───── Study text

Knowing what perspective our students, bosses, or co-workers are coming from has the potential benefit of helping us be more effective in our work with them. When we realize that our students are not able to (nor particularly want to) wrap their minds around a complex concept even though they are very bright, then we know it is not just resistance on their part and we can assist their thinking process by offering more detailed, sequential steps in order to tie the parts of the concept together for them. Working hygienists may need to ask for the same type of “cut to the chase” information from their bosses but might have to work a bit to include enough theoretical or conceptual detail when presenting a new idea to their boss or co-workers. It gives us all an advantage if we understand our own style and that of those with whom we work. One thing that often surprises our introverted students is that they might be perceived as cold or uncaring. They are shocked that anyone could think that of them as cold and vow to work hard to make their patients know they care. Our students’ attentiveness to details and potential for caring and empathy will serve them well as oral health care providers. Instructors and working hygienists who may someday transition to clinical or classroom instruction should help students develop these attributes further and not curb them just because they force us to come out of our own comfort zone for teaching and learning.
Limitations / Need for further research
A literature review yielded very little on the subject of dental hygiene students and learning styles. Only two articles were found, implying that this is a field rich with research possibilities. 2 , 3 Although the findings of this study should not be generalized to dental hygiene students in other schools, a better use of this study would be to motivate dental hygiene educators to do this type of research. The practical application could help instructors better know their students, as well as their own teaching styles. We tend to teach the way we learn but it should not be assumed that because dental hygiene instructors were once dental hygienists and students themselves that we automatically have the insight to be effective instructors. For working dental teams insight and understanding of each other’s personality types can be empowering and perhaps a way to prevent or resolve conflict.
Further research is needed to determine if the dental hygiene profession attracts students like ours or if these particular students happen to have the learning styles that best succeed in American classrooms and thus get them the good grades they need in order to be considered for our program or both. Additional research is also needed to determine if our students are truly representative of dental hygiene students nationally. It might also be helpful to know if dental students (future employers) have a predominant learning / personality type and how dental students might compare to dental hygiene students and dental assisting students.

──────────

_Tasks to carry out_.
1/ Answer these questions from the passage on learning styles, one line each:
(a) How many articles did the literature review find?
(b) How might introverted students be perceived, to their surprise?
(c) Whom does the passage describe as "future employers"?
2/ Decide whether each statement agrees with the passage on learning styles. Answer yes or no, and quote the words that decide it.
(a) The literature review turned up a large body of work on dental hygiene students and learning styles.
(b) The study's findings should be applied to dental hygiene students at other schools.
(c) Understanding each other's personality types may help working dental teams prevent or resolve conflict.
3/ In the passage on learning styles, write out the part that opens with the words containing "Further research is" and closes with "dental assisting students.", putting "across the country" in place of "nationally".

───── Dataset extract

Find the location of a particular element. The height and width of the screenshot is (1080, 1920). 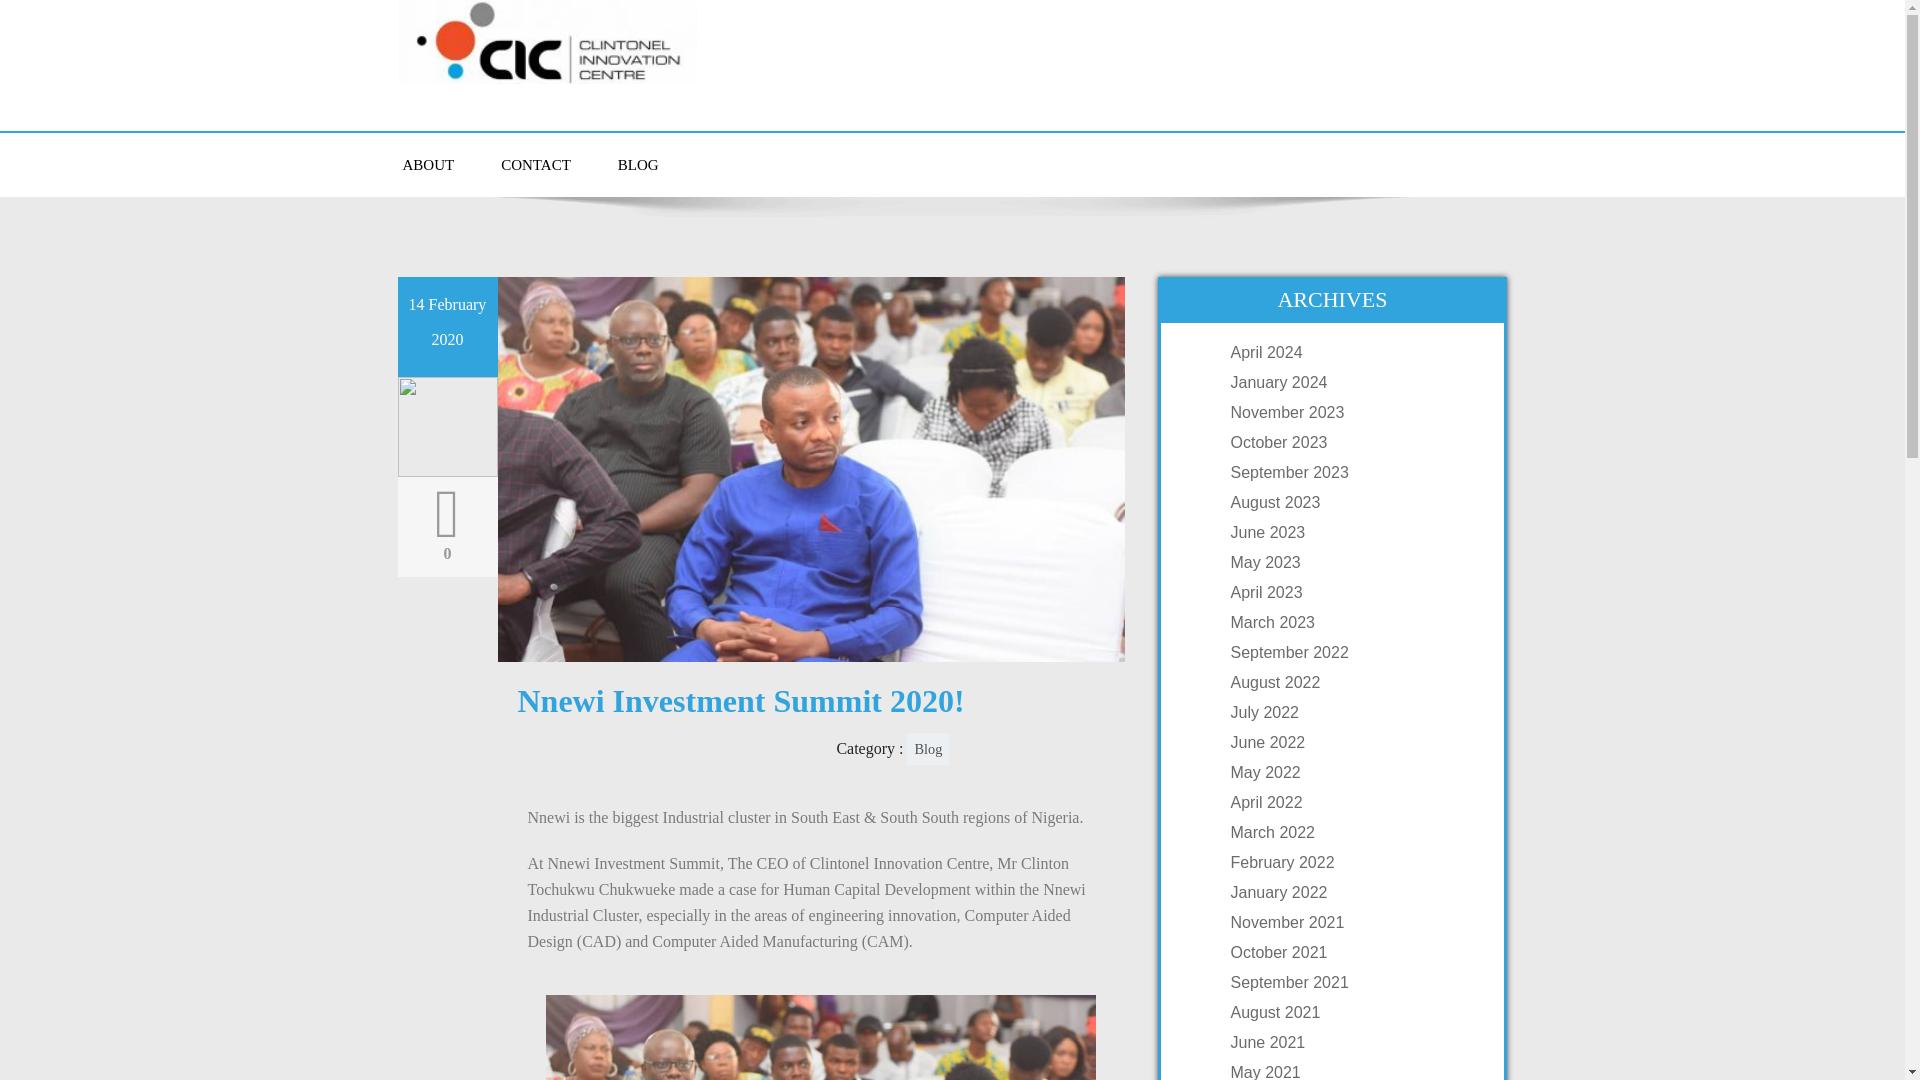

──────────

_Your responses_.
1/
(a) Two.
(b) As cold or uncaring.
(c) Dental students.

2/
(a) No: "A literature review yielded very little on the subject of dental hygiene students and learning styles."
(b) No: "the findings of this study should not be generalized to dental hygiene students in other schools"
(c) Yes: "For working dental teams insight and understanding of each other’s personality types can be empowering and perhaps a way to prevent or resolve conflict."

3/
Further research is needed to determine if the dental hygiene profession attracts students like ours or if these particular students happen to have the learning styles that best succeed in American classrooms and thus get them the good grades they need in order to be considered for our program or both. Additional research is also needed to determine if our students are truly representative of dental hygiene students across the country. It might also be helpful to know if dental students (future employers) have a predominant learning / personality type and how dental students might compare to dental hygiene students and dental assisting students.